Real Steps. Real Training. Real Results.
Bryan Calcott, mental performance coach and founder of Build Mental Muscle

Men discussing mental health in support group setting

Every June, we observe Men’s Mental Health Month—a vital time dedicated to breaking the silence around mental health struggles that millions of men face. This health awareness month addresses the stigma surrounding mental illness, provides essential resources, and reminds men that seeking help is a sign of strength, not weakness.

Key Takeaways

  • Men’s Mental Health Month happens every June, coinciding with National Men’s Health Week and part of the broader Men’s Health Awareness Month.
  • Over 6 million men in the U.S. experience depression each year, yet many suffer in silence.
  • Cultural stigma and misconceptions prevent men from seeking help.
  • Early intervention and support dramatically improve outcomes and can prevent serious health problems.

Why June?

Men’s Mental Health Month began gaining recognition in the early 2000s when advocates noticed a troubling pattern: men were less likely to seek mental health treatment, more likely to die by suicide, and often suffered silently due to societal expectations.

June was chosen to align with National Men’s Health Week, recognizing that mental and physical health are inseparable.
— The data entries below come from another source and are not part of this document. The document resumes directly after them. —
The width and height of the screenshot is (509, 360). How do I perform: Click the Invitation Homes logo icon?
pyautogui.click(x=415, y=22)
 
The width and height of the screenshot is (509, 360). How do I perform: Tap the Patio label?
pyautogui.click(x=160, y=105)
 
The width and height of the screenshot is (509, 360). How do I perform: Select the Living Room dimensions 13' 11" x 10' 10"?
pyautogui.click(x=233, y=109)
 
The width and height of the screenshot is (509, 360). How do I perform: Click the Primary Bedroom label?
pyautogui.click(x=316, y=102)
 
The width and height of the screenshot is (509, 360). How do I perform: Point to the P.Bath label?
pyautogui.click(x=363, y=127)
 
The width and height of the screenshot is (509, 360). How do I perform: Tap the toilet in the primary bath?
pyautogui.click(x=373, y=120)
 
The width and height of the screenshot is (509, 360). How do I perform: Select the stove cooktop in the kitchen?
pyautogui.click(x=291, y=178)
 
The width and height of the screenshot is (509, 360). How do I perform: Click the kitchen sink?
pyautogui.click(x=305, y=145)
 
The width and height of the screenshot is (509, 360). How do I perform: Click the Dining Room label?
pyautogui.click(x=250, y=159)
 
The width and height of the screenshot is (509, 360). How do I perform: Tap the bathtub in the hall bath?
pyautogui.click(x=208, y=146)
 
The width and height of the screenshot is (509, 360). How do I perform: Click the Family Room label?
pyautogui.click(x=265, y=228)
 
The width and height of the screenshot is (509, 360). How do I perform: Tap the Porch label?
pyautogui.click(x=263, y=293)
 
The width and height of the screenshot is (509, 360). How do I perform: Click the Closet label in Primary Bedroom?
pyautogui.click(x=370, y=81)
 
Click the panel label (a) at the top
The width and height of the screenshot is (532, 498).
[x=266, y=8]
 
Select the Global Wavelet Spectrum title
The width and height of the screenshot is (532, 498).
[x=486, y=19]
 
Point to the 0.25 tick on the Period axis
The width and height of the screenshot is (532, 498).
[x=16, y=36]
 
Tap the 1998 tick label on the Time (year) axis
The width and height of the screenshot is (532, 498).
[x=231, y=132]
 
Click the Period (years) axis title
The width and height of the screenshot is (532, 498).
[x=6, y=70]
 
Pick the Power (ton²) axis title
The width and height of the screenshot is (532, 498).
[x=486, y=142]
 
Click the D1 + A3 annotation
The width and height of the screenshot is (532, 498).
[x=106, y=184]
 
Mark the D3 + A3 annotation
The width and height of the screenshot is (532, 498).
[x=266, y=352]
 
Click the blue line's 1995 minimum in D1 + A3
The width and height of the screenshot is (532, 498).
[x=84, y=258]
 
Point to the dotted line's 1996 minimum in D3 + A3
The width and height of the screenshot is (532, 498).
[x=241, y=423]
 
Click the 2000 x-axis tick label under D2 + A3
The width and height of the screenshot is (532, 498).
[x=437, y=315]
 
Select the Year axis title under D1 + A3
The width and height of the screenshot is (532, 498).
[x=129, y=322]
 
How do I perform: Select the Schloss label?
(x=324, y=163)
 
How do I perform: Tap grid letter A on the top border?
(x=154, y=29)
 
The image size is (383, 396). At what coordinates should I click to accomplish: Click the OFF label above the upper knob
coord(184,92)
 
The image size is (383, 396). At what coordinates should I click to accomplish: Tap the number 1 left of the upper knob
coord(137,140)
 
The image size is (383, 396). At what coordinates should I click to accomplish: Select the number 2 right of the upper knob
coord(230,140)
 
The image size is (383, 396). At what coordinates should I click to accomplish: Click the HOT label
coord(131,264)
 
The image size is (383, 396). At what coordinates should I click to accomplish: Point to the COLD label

What affects one inevitably impacts the other, including preventable health problems such as heart disease and diabetes that disproportionately affect men.

The Purpose of This Month

The campaign aims to:

  • Normalize conversations about mental health among men.
  • Educate about warning signs and symptoms of mental illness.
  • Reduce the stigma that prevents men from seeking help.
  • Promote early detection and intervention.
  • Highlight available treatment options and resources.
  • Encourage taking care of overall health, including eating well and exercising.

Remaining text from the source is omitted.